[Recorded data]
● ● ● ● ●

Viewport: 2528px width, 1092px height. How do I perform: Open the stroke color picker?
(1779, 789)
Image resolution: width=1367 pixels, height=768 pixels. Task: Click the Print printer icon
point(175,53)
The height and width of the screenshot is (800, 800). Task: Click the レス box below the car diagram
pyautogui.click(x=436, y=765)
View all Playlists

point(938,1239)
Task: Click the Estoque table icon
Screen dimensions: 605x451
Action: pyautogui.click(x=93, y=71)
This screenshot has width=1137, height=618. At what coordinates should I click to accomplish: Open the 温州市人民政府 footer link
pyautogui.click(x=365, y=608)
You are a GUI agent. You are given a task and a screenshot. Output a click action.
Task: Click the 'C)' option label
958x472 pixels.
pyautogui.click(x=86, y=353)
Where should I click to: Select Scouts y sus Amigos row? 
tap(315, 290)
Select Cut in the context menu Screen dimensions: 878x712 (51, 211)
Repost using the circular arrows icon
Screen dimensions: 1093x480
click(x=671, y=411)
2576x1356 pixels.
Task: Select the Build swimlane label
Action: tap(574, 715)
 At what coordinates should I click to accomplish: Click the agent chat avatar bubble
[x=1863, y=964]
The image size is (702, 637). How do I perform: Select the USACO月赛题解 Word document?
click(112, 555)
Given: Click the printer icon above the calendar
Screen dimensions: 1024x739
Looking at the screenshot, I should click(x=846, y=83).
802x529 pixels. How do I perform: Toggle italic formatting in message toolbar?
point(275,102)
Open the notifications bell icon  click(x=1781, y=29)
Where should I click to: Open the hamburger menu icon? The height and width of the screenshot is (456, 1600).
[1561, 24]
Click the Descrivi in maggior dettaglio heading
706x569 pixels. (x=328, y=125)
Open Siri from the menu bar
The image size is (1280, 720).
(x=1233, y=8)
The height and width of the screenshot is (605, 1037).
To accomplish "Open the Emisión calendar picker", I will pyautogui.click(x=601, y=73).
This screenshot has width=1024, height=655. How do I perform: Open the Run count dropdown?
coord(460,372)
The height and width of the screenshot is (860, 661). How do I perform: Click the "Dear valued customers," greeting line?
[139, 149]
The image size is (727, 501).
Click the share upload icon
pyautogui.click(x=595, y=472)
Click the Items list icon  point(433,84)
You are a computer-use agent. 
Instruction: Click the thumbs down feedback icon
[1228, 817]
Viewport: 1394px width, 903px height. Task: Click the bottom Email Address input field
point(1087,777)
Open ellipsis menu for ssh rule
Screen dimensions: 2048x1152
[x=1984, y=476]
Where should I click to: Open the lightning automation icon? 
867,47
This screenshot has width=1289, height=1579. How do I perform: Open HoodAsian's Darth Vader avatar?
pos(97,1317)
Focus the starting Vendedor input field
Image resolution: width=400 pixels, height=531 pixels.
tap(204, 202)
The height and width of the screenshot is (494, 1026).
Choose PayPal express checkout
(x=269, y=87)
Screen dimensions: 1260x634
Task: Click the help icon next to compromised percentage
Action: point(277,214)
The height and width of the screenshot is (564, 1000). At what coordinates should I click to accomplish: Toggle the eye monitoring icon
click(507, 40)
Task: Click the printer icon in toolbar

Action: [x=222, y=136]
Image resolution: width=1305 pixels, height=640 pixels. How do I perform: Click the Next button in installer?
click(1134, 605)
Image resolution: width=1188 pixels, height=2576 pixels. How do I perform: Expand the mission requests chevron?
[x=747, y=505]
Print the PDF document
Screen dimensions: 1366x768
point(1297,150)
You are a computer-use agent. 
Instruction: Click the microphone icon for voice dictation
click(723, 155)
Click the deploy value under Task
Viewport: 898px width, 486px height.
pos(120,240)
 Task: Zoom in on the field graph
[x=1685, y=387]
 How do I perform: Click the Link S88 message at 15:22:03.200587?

● ● ● ● ●

→ **REQUIRED WORK**
Copy out the rows from the line containing "The height and width of the screenshot is (494, 1026)." through the end of the rows, keeping every character the same.

→ **RESULT OF THIS EXERCISE**
The height and width of the screenshot is (494, 1026).
Choose PayPal express checkout
(x=269, y=87)
Screen dimensions: 1260x634
Task: Click the help icon next to compromised percentage
Action: point(277,214)
The height and width of the screenshot is (564, 1000). At what coordinates should I click to accomplish: Toggle the eye monitoring icon
click(507, 40)
Task: Click the printer icon in toolbar

Action: [x=222, y=136]
Image resolution: width=1305 pixels, height=640 pixels. How do I perform: Click the Next button in installer?
click(1134, 605)
Image resolution: width=1188 pixels, height=2576 pixels. How do I perform: Expand the mission requests chevron?
[x=747, y=505]
Print the PDF document
Screen dimensions: 1366x768
point(1297,150)
You are a computer-use agent. 
Instruction: Click the microphone icon for voice dictation
click(723, 155)
Click the deploy value under Task
Viewport: 898px width, 486px height.
pos(120,240)
 Task: Zoom in on the field graph
[x=1685, y=387]
 How do I perform: Click the Link S88 message at 15:22:03.200587?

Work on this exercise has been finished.